Quand on pense au Voyage d’hiver, on pense instantanément à Fischer-Dieskau et à ses enregistrements accompagnés par Gerald Moore. Mais il ne faut pas oublier que le cycle a été écrit pour ténor, et que les plus grands s’y sont illustrés, Peter Anders, Peter Pears (accompagné par Benjamin Britten), Peter Schreier, Christoph Prégardien, Ian Bostridge, Mark Padmore, et même Jon Vickers. C’est dire que, dans cette tessiture, sans être très nombreuses, les références sont de haute qualité.
Jonas Kaufmann chante le Winterreise depuis plusieurs années, et il a gagné en profondeur et en réflexion ce qu’il a perdu de fraîcheur juvénile. Il sait utiliser avec art toutes les demi-teintes du timbre de sa voix de ténor barytonnant, parfaitement adaptée à l’œuvre, d’autant qu’il allège au maximum les aigus sans que la ligne de chant en soit affectée. On relève simplement que le début, malgré un magnifique « Gute Nacht », reste un peu crispé, rendant la voix un peu métallique (mais il faut dire que l’on a rarement entendu une salle – maintenue dans une semi pénombre – aussi bruyante entre chaque lied, toux, programmes tombant, sièges claquant…). Ce n’est qu’à partir d’un magnifique « Die Post » que Jonas semble se libérer vraiment et exprimer un maximum d’émotion.
Au total, on ne peut que reprendre une longue litanie de superlatifs admiratifs rejoignant ceux saluant quelques uns de ses précédents récitals : puissance de la concentration et sens du contact avec le public, charmeur au point que l’on a l’impression, dans cette vaste salle, qu’il chante pour vous seul ; articulation parfaite et grande intelligence du texte, expression variant du plus tragique au plus éthéré grâce à un art raffiné et parfaitement maîtrisé des nuances, aussi à l’aise dans les forte que dans les pianissimi ; jeu théâtral sans excès, avec des moments singulièrement tragiques (« Einsamkeit ») ou de grande émotion (« Der greise Kopf »). On y ajoutera la puissance vocale particulièrement bien adaptée à la vaste salle munichoise.

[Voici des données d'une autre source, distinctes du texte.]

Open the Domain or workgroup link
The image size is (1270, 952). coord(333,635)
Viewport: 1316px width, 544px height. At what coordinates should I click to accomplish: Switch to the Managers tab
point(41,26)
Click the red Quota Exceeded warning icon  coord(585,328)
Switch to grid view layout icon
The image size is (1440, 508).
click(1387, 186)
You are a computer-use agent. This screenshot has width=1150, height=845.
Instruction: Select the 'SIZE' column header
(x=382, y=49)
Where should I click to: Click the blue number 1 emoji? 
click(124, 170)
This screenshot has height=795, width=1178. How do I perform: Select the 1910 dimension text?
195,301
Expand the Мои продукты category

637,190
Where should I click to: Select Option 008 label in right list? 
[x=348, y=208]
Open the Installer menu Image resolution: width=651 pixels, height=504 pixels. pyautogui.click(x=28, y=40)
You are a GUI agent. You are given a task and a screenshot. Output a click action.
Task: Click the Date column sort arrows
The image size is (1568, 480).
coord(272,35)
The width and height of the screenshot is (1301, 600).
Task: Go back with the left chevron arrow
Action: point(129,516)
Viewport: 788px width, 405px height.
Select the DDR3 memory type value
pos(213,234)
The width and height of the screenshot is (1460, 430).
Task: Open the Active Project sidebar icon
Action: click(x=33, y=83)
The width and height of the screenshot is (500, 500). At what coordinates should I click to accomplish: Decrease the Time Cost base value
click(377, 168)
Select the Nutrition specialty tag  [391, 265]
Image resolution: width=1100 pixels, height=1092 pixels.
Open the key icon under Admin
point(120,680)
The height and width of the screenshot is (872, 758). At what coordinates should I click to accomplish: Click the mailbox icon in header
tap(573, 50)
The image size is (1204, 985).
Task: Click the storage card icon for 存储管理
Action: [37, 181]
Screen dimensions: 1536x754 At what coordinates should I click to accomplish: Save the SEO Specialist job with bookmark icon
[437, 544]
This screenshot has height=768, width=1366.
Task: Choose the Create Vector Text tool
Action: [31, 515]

L’interprétation particulièrement belle de certaines mélodies est à souligner : « Der Lindenbaum » avec une grande variété de couleur vocale adaptée au texte ; « Auf dem Flusse », où la ligne de chant coule avec une parfaite fluidité ; « Irrlicht » où, sous couvert d‘une fausse décontraction, il raconte avec une superbe simplicité ; « Frühlingstraum », l’un des sommets du cycle ; et enfin les sept derniers lieds à l’émotion croissante : « Der stürmische Morgen » dont la violence théâtrale augmente le contraste avec « Täuschung » tout en douceur un peu syncopée ; la simplicité touchante de « Der Wegweiser » et l’autorité et l’art de la respiration de « Das Wirtshaus » ; enfin, après le dernier sursaut de « Mut », viennent la douceur de « Die Nebensonnen », la réflexion désespérée et l’apaisement final de « Der Leiermann », résumant la solitude, l’angoisse de la mort et l’adieu à la vie, omniprésents dans ce cycle de mélodies.
Un grand silence salue la fin du concert avant que n’éclatent les applaudissements : une quinzaine de rappels, une pluie de fleurs et une standing ovation, rien que de vraiment très mérité. Cette extraordinaire prestation bien en symbiose avec le jeu pianistique de qualité d’Helmut Deutsch, montre combien il est vain de chercher pour cette œuvre des adaptations orchestrales ou scéniques.